**What is needed:** Copy each line of the data below exactly, leaving out pictures.

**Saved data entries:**
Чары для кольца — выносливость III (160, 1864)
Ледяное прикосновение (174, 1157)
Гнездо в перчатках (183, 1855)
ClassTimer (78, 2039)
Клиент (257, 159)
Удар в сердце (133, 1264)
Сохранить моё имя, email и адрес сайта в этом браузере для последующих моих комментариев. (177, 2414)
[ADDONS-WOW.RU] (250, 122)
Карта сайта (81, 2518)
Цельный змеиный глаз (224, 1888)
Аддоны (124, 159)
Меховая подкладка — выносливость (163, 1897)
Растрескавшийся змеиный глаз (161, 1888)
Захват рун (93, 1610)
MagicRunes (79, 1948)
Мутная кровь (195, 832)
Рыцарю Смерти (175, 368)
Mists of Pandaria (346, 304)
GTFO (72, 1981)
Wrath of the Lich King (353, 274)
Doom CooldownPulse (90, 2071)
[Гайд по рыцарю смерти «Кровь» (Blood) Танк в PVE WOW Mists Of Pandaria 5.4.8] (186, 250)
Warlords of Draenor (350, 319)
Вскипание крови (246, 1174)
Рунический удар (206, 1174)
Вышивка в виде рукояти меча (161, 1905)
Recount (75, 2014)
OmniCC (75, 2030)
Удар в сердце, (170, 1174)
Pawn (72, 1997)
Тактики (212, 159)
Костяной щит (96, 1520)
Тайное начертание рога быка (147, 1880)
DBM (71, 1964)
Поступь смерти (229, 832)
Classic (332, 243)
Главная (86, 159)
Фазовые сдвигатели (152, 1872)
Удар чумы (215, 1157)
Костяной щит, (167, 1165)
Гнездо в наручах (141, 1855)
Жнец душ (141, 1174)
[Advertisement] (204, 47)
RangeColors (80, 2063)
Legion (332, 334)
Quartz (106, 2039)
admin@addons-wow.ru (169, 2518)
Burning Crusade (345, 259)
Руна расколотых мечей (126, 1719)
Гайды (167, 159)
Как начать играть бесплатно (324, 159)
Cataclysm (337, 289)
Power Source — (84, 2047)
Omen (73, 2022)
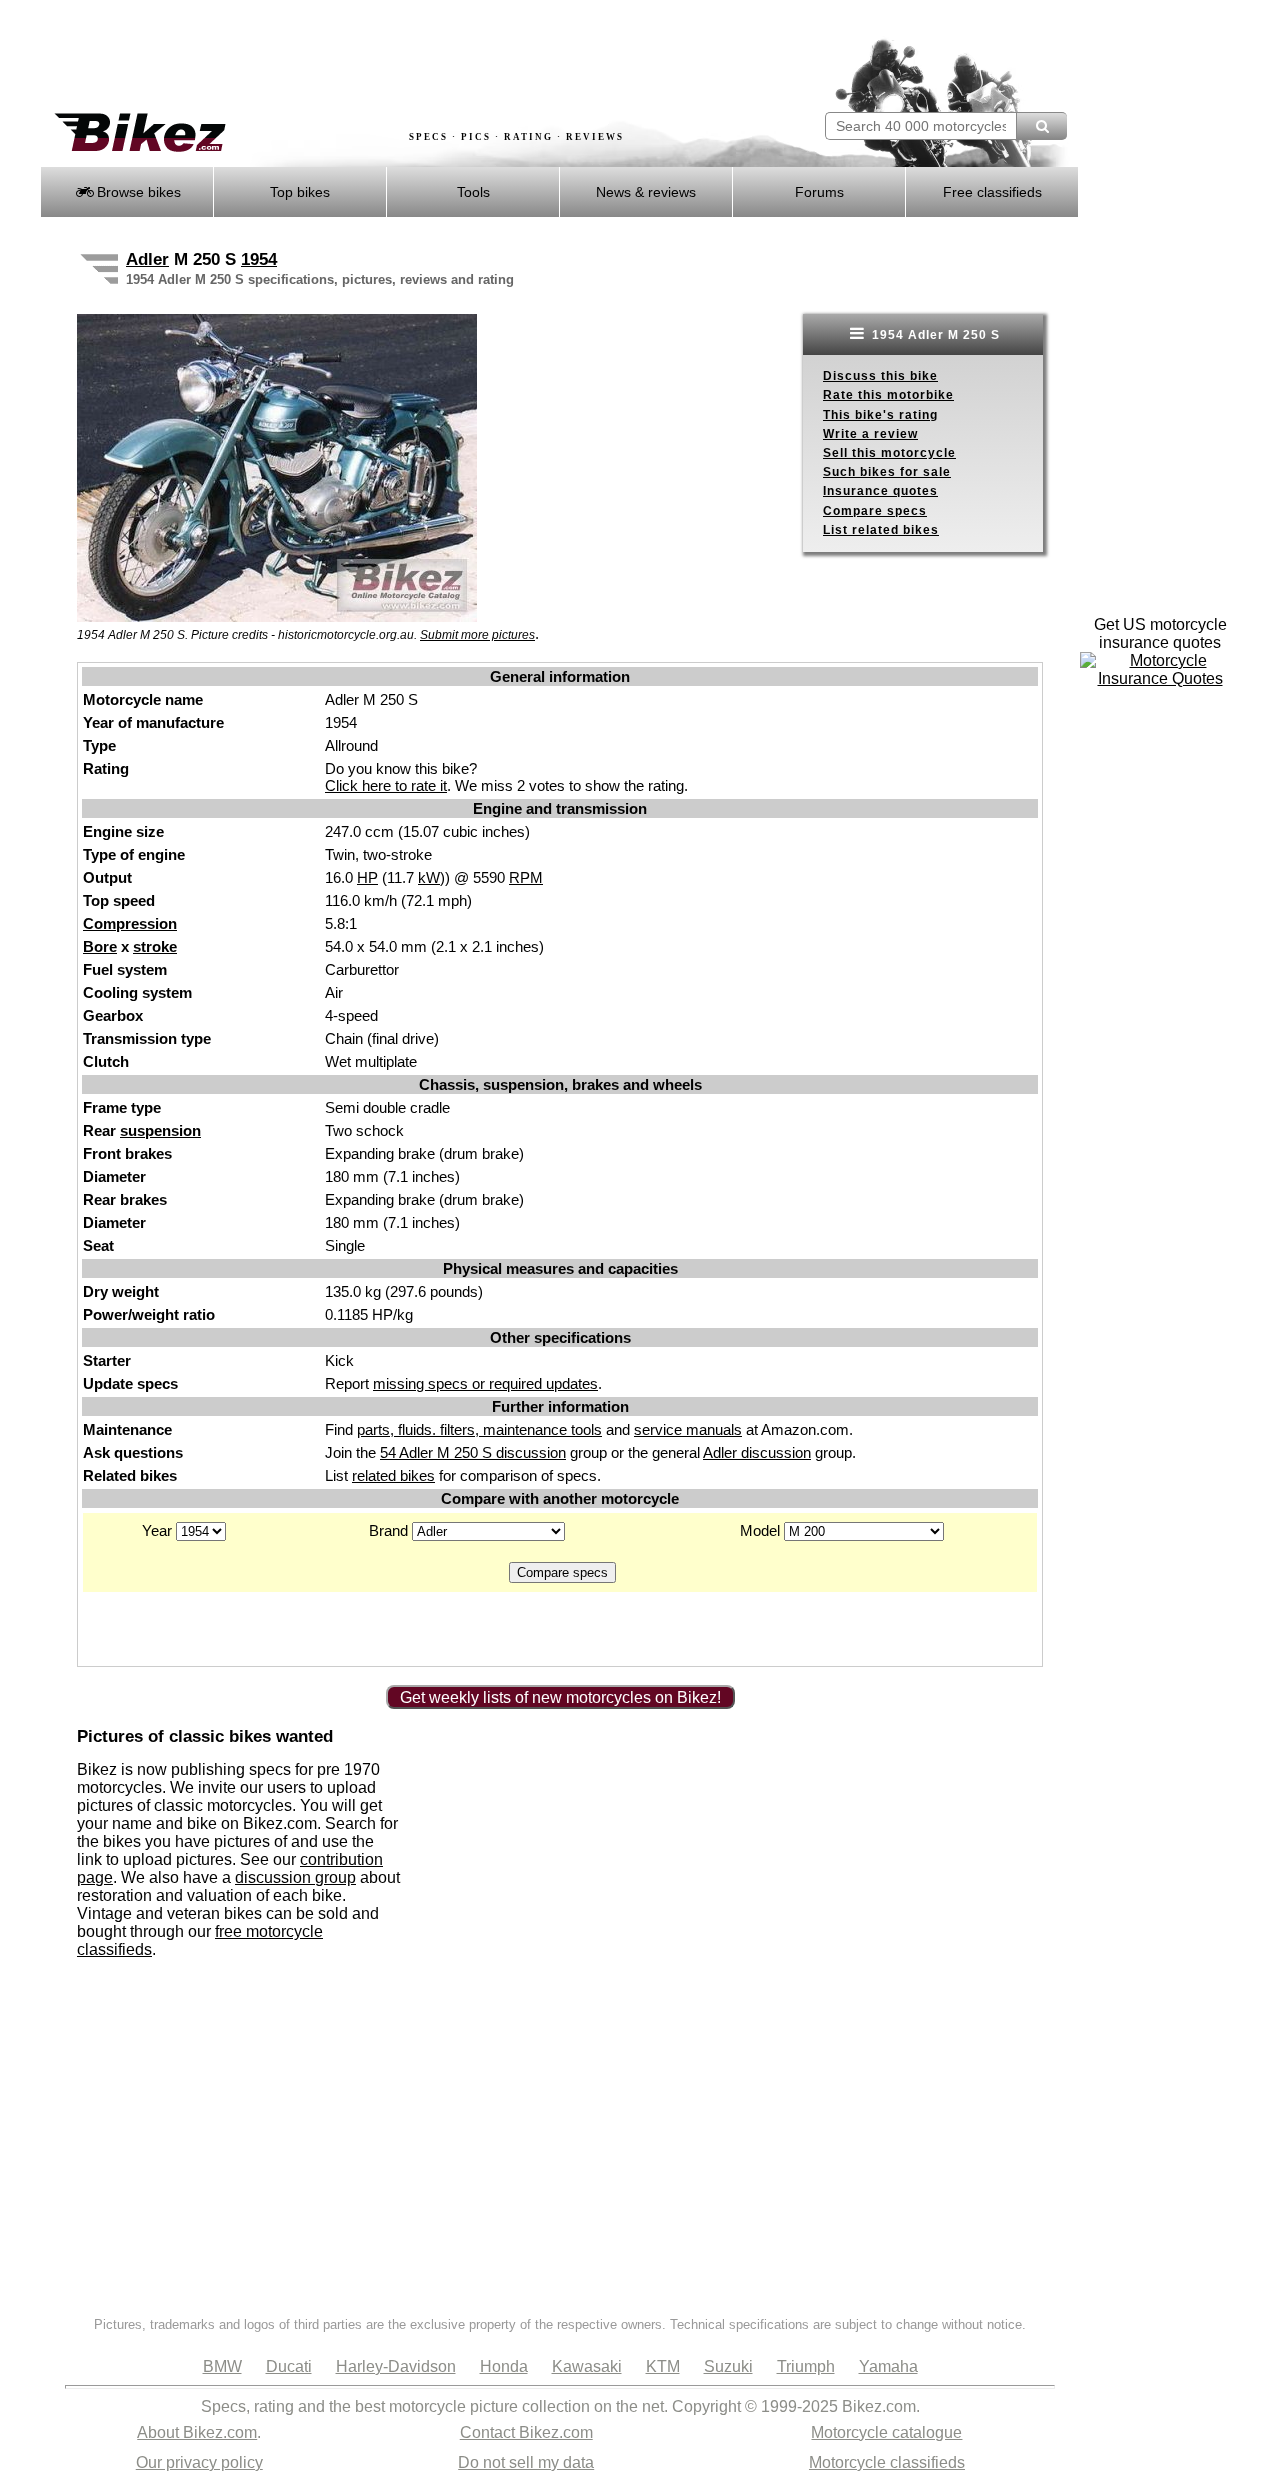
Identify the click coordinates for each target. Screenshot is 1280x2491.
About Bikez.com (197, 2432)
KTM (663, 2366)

**Written response:**
Чары для кольца — выносливость III (160, 1864)
Ледяное прикосновение (174, 1157)
Гнездо в перчатках (183, 1855)
ClassTimer (78, 2039)
Клиент (257, 159)
Удар в сердце (133, 1264)
Сохранить моё имя, email и адрес сайта в этом браузере для последующих моих комментариев. (177, 2414)
[ADDONS-WOW.RU] (250, 122)
Карта сайта (81, 2518)
Цельный змеиный глаз (224, 1888)
Аддоны (124, 159)
Меховая подкладка — выносливость (163, 1897)
Растрескавшийся змеиный глаз (161, 1888)
Захват рун (93, 1610)
MagicRunes (79, 1948)
Мутная кровь (195, 832)
Рыцарю Смерти (175, 368)
Mists of Pandaria (346, 304)
GTFO (72, 1981)
Wrath of the Lich King (353, 274)
Doom CooldownPulse (90, 2071)
[Гайд по рыцарю смерти «Кровь» (Blood) Танк в PVE WOW Mists Of Pandaria 5.4.8] (186, 250)
Warlords of Draenor (350, 319)
Вскипание крови (246, 1174)
Рунический удар (206, 1174)
Вышивка в виде рукояти меча (161, 1905)
Recount (75, 2014)
OmniCC (75, 2030)
Удар в сердце, (170, 1174)
Pawn (72, 1997)
Тактики (212, 159)
Костяной щит (96, 1520)
Тайное начертание рога быка (147, 1880)
DBM (71, 1964)
Поступь смерти (229, 832)
Classic (332, 243)
Главная (86, 159)
Фазовые сдвигатели (152, 1872)
Удар чумы (215, 1157)
Костяной щит, (167, 1165)
Гнездо в наручах (141, 1855)
Жнец душ (141, 1174)
[Advertisement] (204, 47)
RangeColors (80, 2063)
Legion (332, 334)
Quartz (106, 2039)
admin@addons-wow.ru (169, 2518)
Burning Crusade (345, 259)
Руна расколотых мечей (126, 1719)
Гайды (167, 159)
Как начать играть бесплатно (324, 159)
Cataclysm (337, 289)
Power Source — (84, 2047)
Omen (73, 2022)
Identify the click coordinates for each target. Screenshot is 1280x2491.
About Bikez.com (197, 2432)
KTM (663, 2366)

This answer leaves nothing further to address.